Empujé la reja con cuidado. El crujido del metal contra el metal oxidado me sobresaltó. El sonido flotó a mi alrededor, se enredó en el aire denso de la tarde calurosa, parpadeó. Lo recordé tan claro, aunque menos intenso. ¿No era el mismo sonido de la primera vez que vine aquí? Pero entonces, la reja era inmensa...o yo muy pequeña. El mundo de hecho, parecía extraordinariamente grande y misterioso. La reja estaba recien pintada, eso sí, de un chocante color dorado que mi mamá odiaba. Y el sonido era el mismo. Un ligero gemido que como me explicó mi abuelo "nada podia quitar". Me pregunté por qué alguien querría hacerlo. es tintineo chirriante tenía algo de magnifico, inquietante. Como las cosas que se comienzan a descubrir.
Ah, es tan fácil dejarse llevar por la nostalgia. Caminé por el pasillo tropezando con la basura, arremolinada en los rincones, hilos de polvo flotando entre las paredes. Una preciosa tela de araña colgaba ingrávida, mecida por el viento. Y la tristeza, esa estaba en todas partes. Como un olor, como un lento aleteo. Mi tia se encogió de hombros, limpiándose las manos sobre el pantalón de lana.
- El anterior inquilino no la supo cuidar - murmuró. Las palabras teñidas de tristeza. La mano anciana acariciando las paredes - por eso está así.
No respondí. Cuando mi abuela - la sabia, la bruja - murió, nadie quiso quedarse a vivir en la casa. Tampoco conservarla. Quizás era el simbolo del dolor de la perdida o algo más profundo: una soledad de paredes desnudas, de habitaciones cerradas, de esa oscuridad marchita de las últimas palabras que nadie pronunció. Mis tías decidieron encontrar un hogar propio y yo, que ya vivía en un pequeño apartamento en la ciudad, no supe como vivir en la vieja casona sin ella, sin su sonrisa, sin esa presencia suya que parecía abarcarlo todo. La casa sin mi abuela no era otra cosa que paredes envejecidas, corredores silenciosos, una escalera rota, el jardín marchito. Simplemente la muerte nos había arrebatado la sonrisa.
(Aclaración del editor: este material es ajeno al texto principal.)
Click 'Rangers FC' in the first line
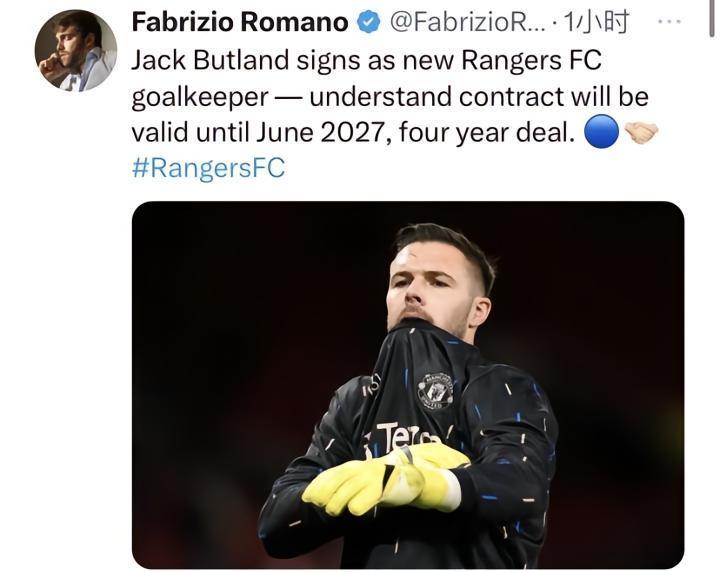This screenshot has width=720, height=572. pos(531,60)
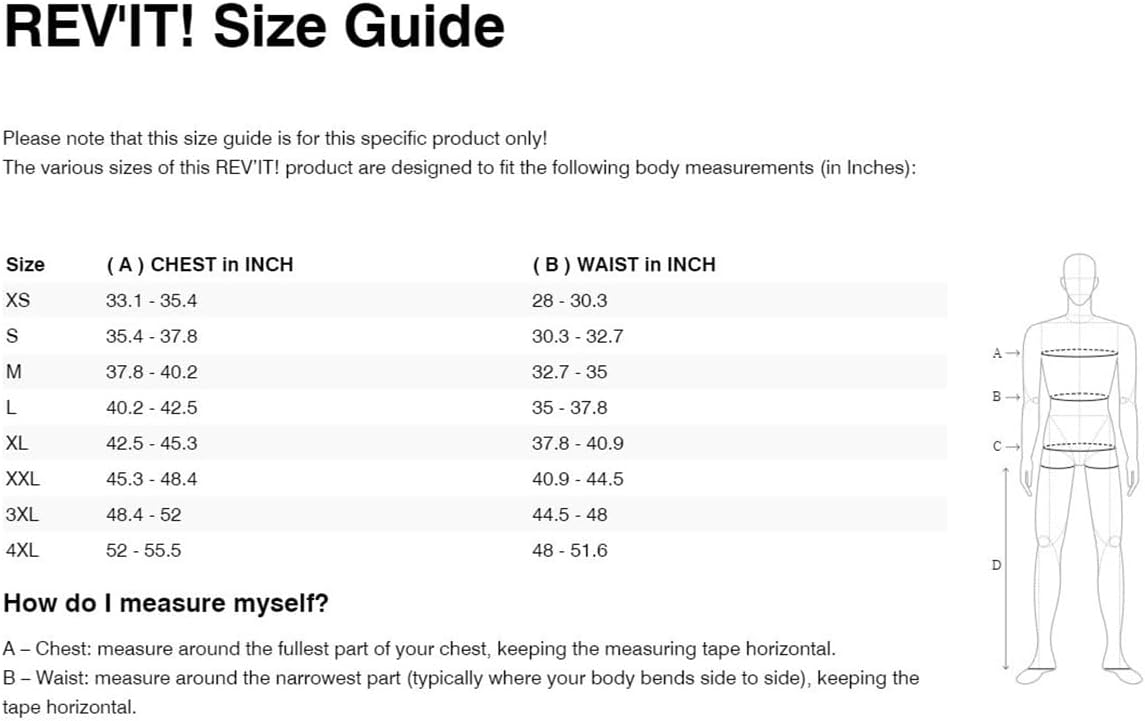Screen dimensions: 1145x721
Task: Click the XXL size row label
Action: click(23, 479)
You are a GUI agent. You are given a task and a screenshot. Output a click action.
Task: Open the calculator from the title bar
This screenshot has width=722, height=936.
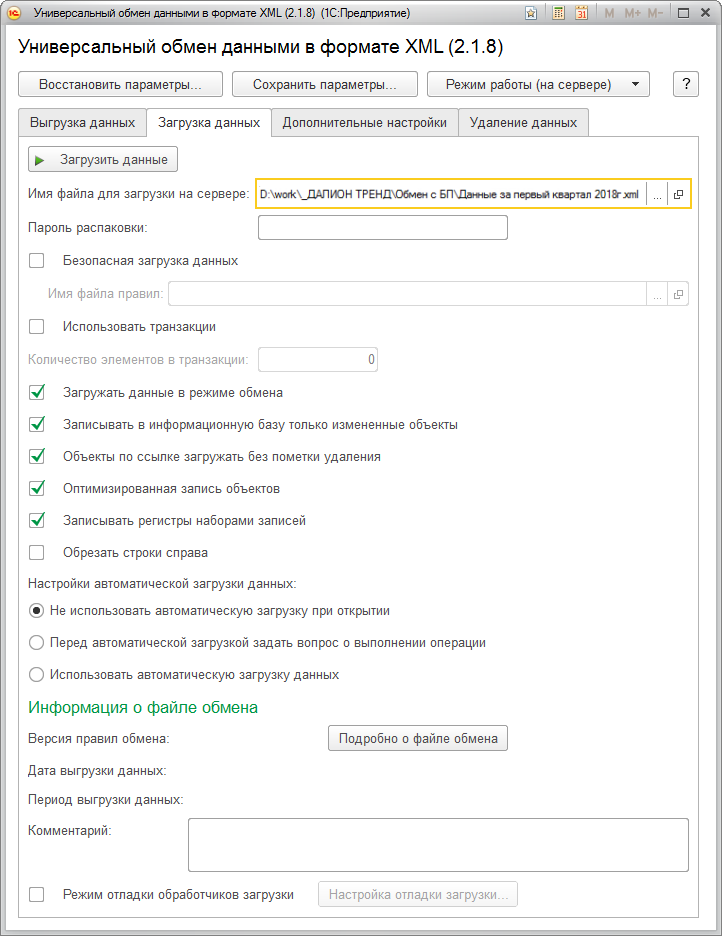coord(558,14)
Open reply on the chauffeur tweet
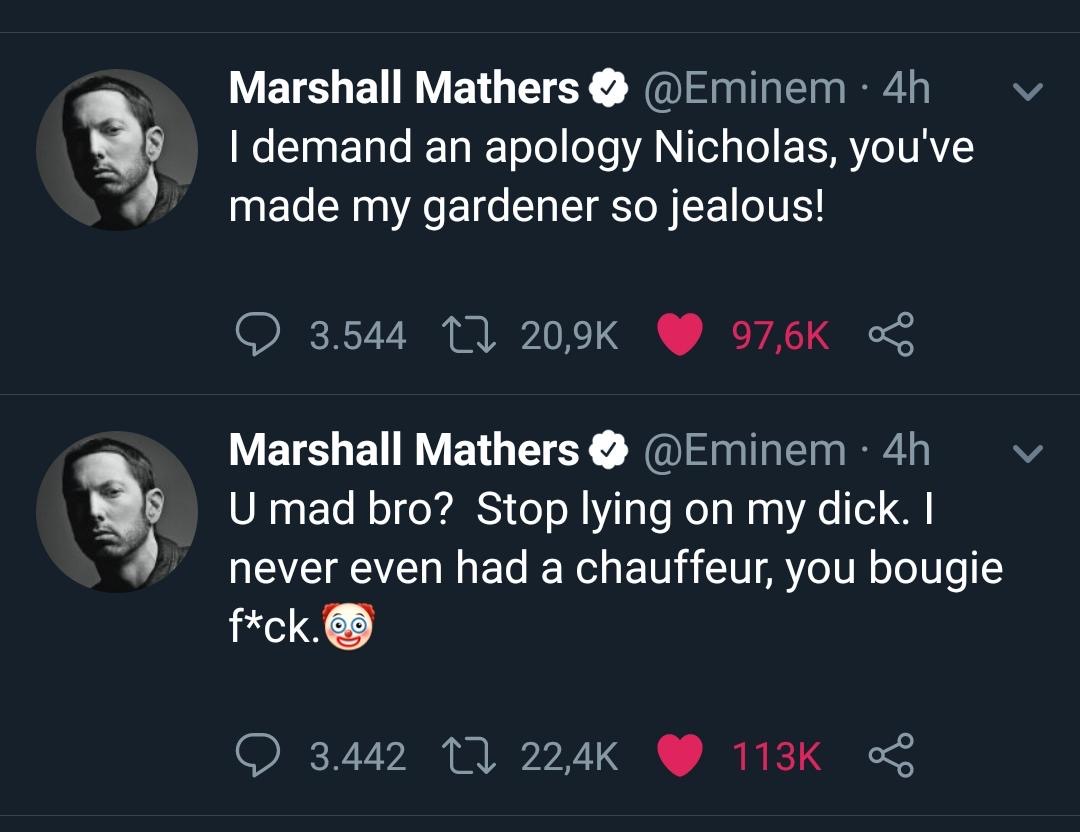Viewport: 1080px width, 832px height. click(x=260, y=755)
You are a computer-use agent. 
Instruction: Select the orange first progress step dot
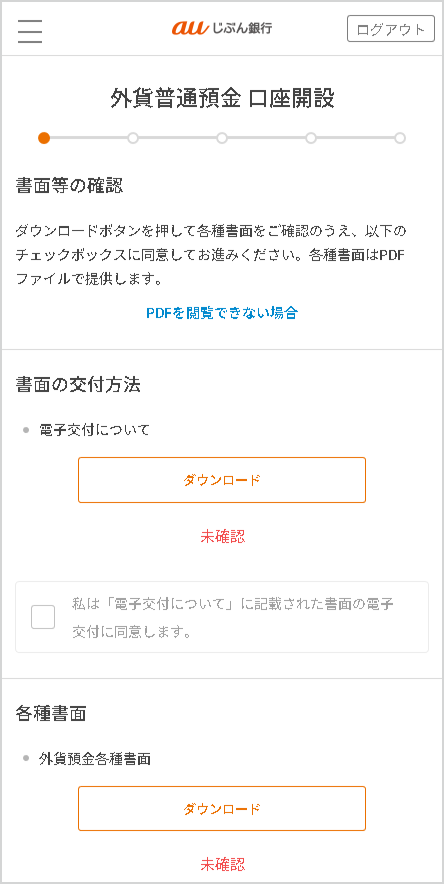(44, 138)
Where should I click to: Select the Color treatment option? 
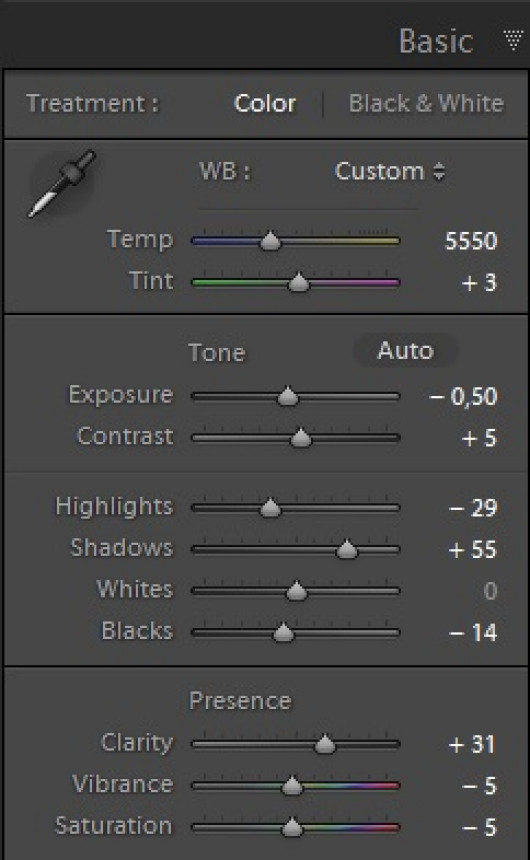click(x=265, y=103)
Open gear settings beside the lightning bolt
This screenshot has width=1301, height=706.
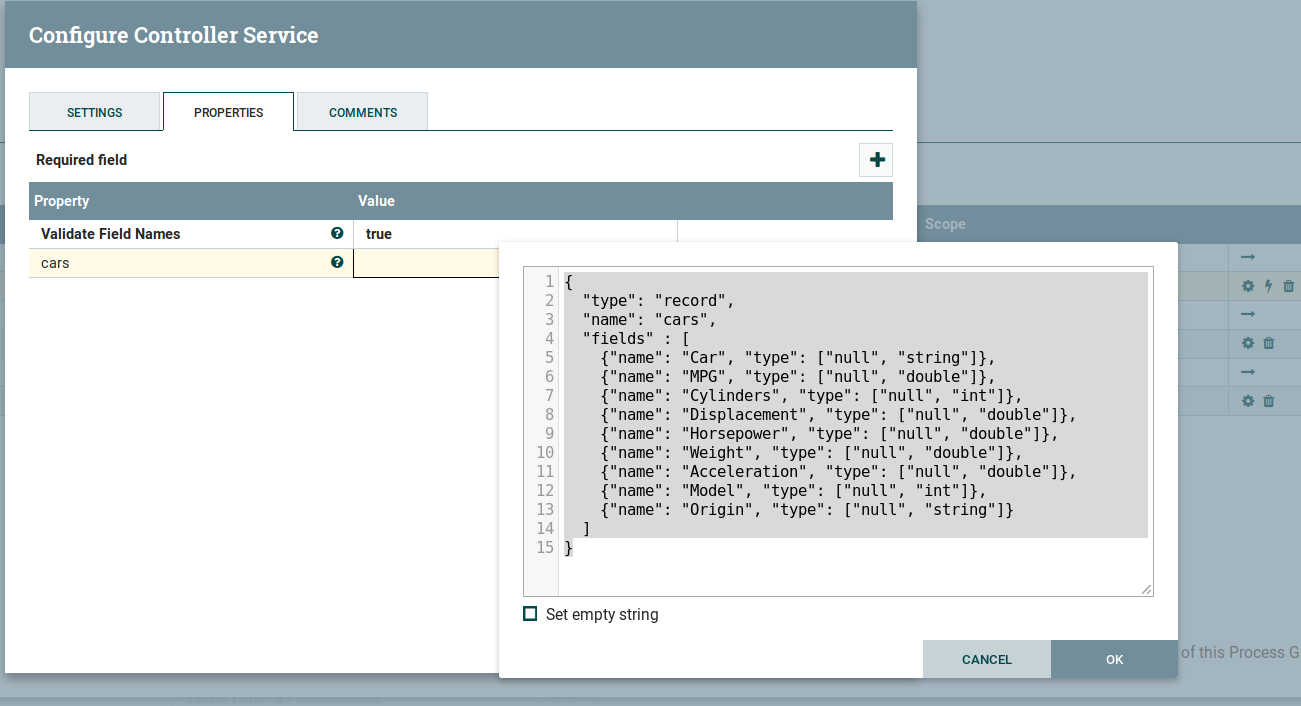pyautogui.click(x=1248, y=286)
Mi tia E. me explicó que para ella habría sido un suplicio continuar en la casa de su querida sobrina, luego de su muerte. Me lo dijo, esa última noche en que ambas estuvimos en ella, en la oscuridad, mirando el azul añil del último atardecer por la ventana entreabierta. Estabamos a solas, rodeadas de cajas de embalar, muebles rotos y todos esos pequeños recuerdos que nadie quiso conservar, que se quedarian a vivir para siempre en la casa, en medio de silencio. Y el dolor fue inexpresable, unidas por la ausencia, por la sensación que ambas habíamos perdido algo tan valioso como imperecedero. Me pregunté entonces si la muerte es un poco de eso, los fragmentos perdidos de historias que ya no volverán a contarse.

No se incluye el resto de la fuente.